Monday, June 29, 2026

Why is the number e in the bell curve equation?

When I think of bell curves, I tend to think more of Galton boards than a graphical representation of test score averages.  Galton boards are those fun things with all the marbles in them that you flip over and most of them gather in the middle while a few go off to the sides.  Big enough Galton boards can approximate a bell curve fairly accurately.  Really interesting seeing how even though each ball follows an unpredictable path, altogether they form a shape that's quite predictable, if you have enough of them.

Anyhow, Galton boards have binomial coefficients in their mathematical calculations - like many things in probability do - and of course binomial coefficients have factorials.  But what's interesting is factorials can be represented by Striling's approximation.  This estimates n factorial to be pretty close to (root (2*pi*n))*(n/e)^n.  Hopefully I typed all that out correctly, but I'm sure it's not hard to find online.  

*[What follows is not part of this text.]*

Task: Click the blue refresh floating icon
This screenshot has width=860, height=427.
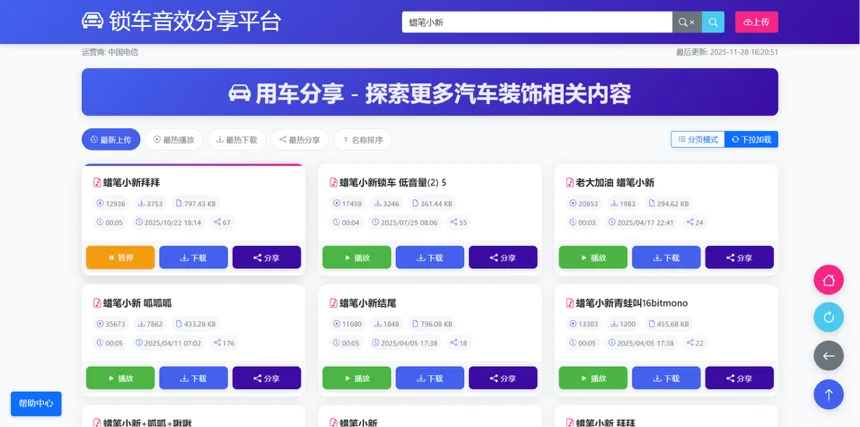Action: [x=828, y=318]
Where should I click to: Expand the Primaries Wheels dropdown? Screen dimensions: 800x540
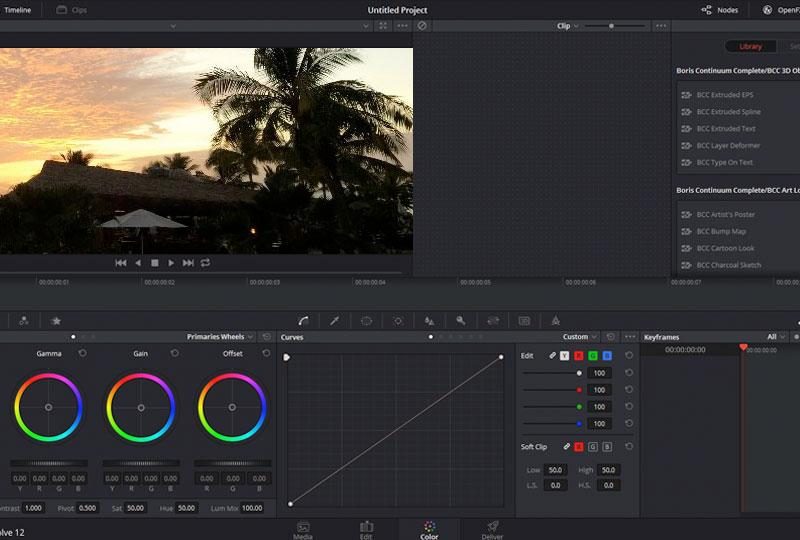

Well anyhow, that's how we see an e appear, if we trust formulas like that and feel comfortable looking up the derivations of those formulas later.  Stirling's approximation is involved in the approximation of a factorial, and if you plug those approximations into the binomial coefficients in the formulas similar to Galton board type models, you get a formula called the De Moivre-Laplace Theorem.  

The Galton board shows how a large accumulation of randomized left-right choices from a centralized point (which I guess we could think of as a mean) forms a bell curve, and the De Moivre-Laplace theorem gives the formula showing the e in that equation.